The exercise => Go through the rows below and substitute "screen assistant" for each occurrence of "computer-use agent", keeping everything else unchanged.

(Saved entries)
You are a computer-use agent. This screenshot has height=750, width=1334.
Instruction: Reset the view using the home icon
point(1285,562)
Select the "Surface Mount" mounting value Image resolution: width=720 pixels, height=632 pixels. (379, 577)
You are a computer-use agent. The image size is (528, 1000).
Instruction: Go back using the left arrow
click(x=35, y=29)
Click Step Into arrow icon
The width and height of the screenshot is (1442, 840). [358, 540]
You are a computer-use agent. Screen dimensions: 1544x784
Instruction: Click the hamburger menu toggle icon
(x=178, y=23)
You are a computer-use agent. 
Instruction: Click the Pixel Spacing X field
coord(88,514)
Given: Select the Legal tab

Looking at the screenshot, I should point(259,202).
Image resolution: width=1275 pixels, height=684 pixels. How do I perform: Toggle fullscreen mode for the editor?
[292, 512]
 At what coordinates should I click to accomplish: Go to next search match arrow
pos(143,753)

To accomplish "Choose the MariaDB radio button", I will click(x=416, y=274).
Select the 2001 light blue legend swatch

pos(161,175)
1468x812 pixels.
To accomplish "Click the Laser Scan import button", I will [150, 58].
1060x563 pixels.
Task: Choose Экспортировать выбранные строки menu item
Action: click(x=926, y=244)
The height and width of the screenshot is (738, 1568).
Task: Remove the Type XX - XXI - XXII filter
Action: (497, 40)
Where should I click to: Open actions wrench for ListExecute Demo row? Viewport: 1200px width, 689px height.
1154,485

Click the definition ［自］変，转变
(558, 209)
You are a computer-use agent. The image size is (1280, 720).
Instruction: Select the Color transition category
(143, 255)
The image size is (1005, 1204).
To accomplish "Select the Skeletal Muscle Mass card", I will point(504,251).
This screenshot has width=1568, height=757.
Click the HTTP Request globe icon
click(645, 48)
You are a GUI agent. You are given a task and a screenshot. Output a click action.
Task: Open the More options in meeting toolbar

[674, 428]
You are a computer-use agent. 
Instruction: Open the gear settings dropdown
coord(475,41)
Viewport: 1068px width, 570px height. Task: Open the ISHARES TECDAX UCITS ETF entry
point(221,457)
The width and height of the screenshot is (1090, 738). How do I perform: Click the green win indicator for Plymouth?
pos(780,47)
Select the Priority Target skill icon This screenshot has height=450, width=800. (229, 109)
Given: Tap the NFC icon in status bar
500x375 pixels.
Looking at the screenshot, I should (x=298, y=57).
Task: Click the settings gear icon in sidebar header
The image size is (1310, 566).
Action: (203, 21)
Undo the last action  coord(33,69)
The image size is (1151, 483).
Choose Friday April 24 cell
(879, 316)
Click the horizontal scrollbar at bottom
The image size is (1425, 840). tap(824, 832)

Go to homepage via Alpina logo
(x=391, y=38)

Correct output =>
You are a screen assistant. This screenshot has height=750, width=1334.
Instruction: Reset the view using the home icon
point(1285,562)
Select the "Surface Mount" mounting value Image resolution: width=720 pixels, height=632 pixels. (379, 577)
You are a screen assistant. The image size is (528, 1000).
Instruction: Go back using the left arrow
click(x=35, y=29)
Click Step Into arrow icon
The width and height of the screenshot is (1442, 840). [358, 540]
You are a screen assistant. Screen dimensions: 1544x784
Instruction: Click the hamburger menu toggle icon
(x=178, y=23)
You are a screen assistant. 
Instruction: Click the Pixel Spacing X field
coord(88,514)
Given: Select the Legal tab

Looking at the screenshot, I should point(259,202).
Image resolution: width=1275 pixels, height=684 pixels. How do I perform: Toggle fullscreen mode for the editor?
[292, 512]
 At what coordinates should I click to accomplish: Go to next search match arrow
pos(143,753)

To accomplish "Choose the MariaDB radio button", I will click(x=416, y=274).
Select the 2001 light blue legend swatch

pos(161,175)
1468x812 pixels.
To accomplish "Click the Laser Scan import button", I will [150, 58].
1060x563 pixels.
Task: Choose Экспортировать выбранные строки menu item
Action: click(x=926, y=244)
The height and width of the screenshot is (738, 1568).
Task: Remove the Type XX - XXI - XXII filter
Action: (497, 40)
Where should I click to: Open actions wrench for ListExecute Demo row? Viewport: 1200px width, 689px height.
1154,485

Click the definition ［自］変，转变
(558, 209)
You are a screen assistant. The image size is (1280, 720).
Instruction: Select the Color transition category
(143, 255)
The image size is (1005, 1204).
To accomplish "Select the Skeletal Muscle Mass card", I will point(504,251).
This screenshot has width=1568, height=757.
Click the HTTP Request globe icon
click(645, 48)
You are a GUI agent. You are given a task and a screenshot. Output a click action.
Task: Open the More options in meeting toolbar

[674, 428]
You are a screen assistant. 
Instruction: Open the gear settings dropdown
coord(475,41)
Viewport: 1068px width, 570px height. Task: Open the ISHARES TECDAX UCITS ETF entry
point(221,457)
The width and height of the screenshot is (1090, 738). How do I perform: Click the green win indicator for Plymouth?
pos(780,47)
Select the Priority Target skill icon This screenshot has height=450, width=800. (229, 109)
Given: Tap the NFC icon in status bar
500x375 pixels.
Looking at the screenshot, I should (x=298, y=57).
Task: Click the settings gear icon in sidebar header
The image size is (1310, 566).
Action: (203, 21)
Undo the last action  coord(33,69)
The image size is (1151, 483).
Choose Friday April 24 cell
(879, 316)
Click the horizontal scrollbar at bottom
The image size is (1425, 840). tap(824, 832)

Go to homepage via Alpina logo
(x=391, y=38)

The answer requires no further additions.